*** Block opens ***

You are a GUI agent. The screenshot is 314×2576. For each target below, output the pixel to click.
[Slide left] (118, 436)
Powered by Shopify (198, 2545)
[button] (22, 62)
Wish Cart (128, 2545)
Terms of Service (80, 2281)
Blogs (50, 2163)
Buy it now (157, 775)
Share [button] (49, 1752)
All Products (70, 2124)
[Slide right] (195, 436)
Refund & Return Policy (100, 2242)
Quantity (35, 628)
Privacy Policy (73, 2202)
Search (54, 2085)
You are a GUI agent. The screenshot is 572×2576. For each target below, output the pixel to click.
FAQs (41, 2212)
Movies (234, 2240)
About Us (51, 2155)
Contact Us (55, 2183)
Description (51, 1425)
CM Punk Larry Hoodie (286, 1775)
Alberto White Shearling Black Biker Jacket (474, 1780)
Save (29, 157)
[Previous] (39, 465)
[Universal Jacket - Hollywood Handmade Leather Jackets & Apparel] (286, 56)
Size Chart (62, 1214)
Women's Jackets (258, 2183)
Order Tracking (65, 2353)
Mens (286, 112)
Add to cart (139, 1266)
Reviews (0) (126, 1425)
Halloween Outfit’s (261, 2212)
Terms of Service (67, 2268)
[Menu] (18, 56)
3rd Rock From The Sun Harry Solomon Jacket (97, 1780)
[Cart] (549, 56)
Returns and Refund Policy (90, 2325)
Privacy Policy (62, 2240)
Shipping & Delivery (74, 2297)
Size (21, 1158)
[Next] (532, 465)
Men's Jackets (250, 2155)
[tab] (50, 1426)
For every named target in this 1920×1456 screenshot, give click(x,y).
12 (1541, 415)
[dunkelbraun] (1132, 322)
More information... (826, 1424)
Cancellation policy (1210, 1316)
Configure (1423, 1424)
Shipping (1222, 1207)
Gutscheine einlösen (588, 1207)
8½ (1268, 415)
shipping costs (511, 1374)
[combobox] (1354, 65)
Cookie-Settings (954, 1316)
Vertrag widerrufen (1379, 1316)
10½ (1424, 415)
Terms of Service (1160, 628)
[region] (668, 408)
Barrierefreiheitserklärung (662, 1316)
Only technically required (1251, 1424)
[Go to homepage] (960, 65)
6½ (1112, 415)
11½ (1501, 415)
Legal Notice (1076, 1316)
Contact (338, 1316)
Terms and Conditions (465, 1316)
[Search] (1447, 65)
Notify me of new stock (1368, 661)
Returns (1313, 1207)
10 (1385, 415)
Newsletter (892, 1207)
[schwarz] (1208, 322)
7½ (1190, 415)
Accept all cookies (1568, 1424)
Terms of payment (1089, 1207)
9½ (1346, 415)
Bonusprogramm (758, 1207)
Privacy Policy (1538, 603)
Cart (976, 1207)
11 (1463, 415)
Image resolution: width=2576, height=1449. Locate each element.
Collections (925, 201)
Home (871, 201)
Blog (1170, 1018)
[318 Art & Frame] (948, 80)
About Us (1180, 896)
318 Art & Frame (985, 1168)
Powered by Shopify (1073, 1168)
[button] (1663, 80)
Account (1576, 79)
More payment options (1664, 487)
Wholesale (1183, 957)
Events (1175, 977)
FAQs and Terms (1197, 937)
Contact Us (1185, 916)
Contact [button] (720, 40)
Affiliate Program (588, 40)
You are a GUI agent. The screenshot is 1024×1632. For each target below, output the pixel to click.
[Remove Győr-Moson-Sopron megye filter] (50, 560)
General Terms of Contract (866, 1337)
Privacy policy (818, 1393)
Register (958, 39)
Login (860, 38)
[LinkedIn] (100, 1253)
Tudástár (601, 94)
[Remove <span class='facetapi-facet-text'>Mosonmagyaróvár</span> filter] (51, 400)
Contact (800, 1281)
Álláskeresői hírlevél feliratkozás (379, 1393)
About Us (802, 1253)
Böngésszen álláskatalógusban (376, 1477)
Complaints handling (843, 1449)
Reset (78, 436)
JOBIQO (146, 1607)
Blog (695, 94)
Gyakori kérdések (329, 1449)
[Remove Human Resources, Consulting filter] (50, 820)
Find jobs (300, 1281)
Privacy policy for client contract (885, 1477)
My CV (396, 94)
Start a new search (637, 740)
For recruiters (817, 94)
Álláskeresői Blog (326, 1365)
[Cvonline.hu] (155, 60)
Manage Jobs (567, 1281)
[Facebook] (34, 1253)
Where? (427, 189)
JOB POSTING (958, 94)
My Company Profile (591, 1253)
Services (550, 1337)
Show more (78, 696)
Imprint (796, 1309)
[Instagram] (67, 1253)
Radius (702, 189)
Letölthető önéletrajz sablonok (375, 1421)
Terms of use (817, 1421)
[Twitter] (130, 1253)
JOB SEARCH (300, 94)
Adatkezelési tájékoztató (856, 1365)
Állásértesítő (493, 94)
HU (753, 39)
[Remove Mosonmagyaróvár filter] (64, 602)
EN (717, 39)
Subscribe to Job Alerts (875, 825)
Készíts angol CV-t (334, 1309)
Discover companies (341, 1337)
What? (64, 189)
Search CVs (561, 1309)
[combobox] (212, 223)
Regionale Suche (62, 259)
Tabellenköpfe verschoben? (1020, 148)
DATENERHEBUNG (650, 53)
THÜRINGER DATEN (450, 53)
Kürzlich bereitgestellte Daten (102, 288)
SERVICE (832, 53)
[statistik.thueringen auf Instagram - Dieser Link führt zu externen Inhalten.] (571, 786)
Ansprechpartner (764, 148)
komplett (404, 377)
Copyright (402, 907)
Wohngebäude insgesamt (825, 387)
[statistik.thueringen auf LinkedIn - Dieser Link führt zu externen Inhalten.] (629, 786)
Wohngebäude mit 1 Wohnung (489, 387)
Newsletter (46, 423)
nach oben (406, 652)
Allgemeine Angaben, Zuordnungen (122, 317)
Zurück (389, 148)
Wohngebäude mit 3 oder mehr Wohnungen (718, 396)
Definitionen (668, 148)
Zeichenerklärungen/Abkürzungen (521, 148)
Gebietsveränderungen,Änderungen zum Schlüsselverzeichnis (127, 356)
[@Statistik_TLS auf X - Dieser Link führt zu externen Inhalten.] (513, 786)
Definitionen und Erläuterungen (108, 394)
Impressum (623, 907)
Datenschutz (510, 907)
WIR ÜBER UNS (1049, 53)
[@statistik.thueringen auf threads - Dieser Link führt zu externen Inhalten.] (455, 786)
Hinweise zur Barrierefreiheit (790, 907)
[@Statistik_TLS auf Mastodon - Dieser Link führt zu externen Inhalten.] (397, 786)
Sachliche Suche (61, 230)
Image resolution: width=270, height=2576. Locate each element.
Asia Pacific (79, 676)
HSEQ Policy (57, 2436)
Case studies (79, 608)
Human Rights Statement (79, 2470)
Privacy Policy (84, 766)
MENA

*** Block closes ***

*Task statement*
For each line of the material that contains the word "element", make a copy.

*Expected answer*
Image resolution: width=2576, height=1449. Locate each element.
Image resolution: width=270, height=2576. Locate each element.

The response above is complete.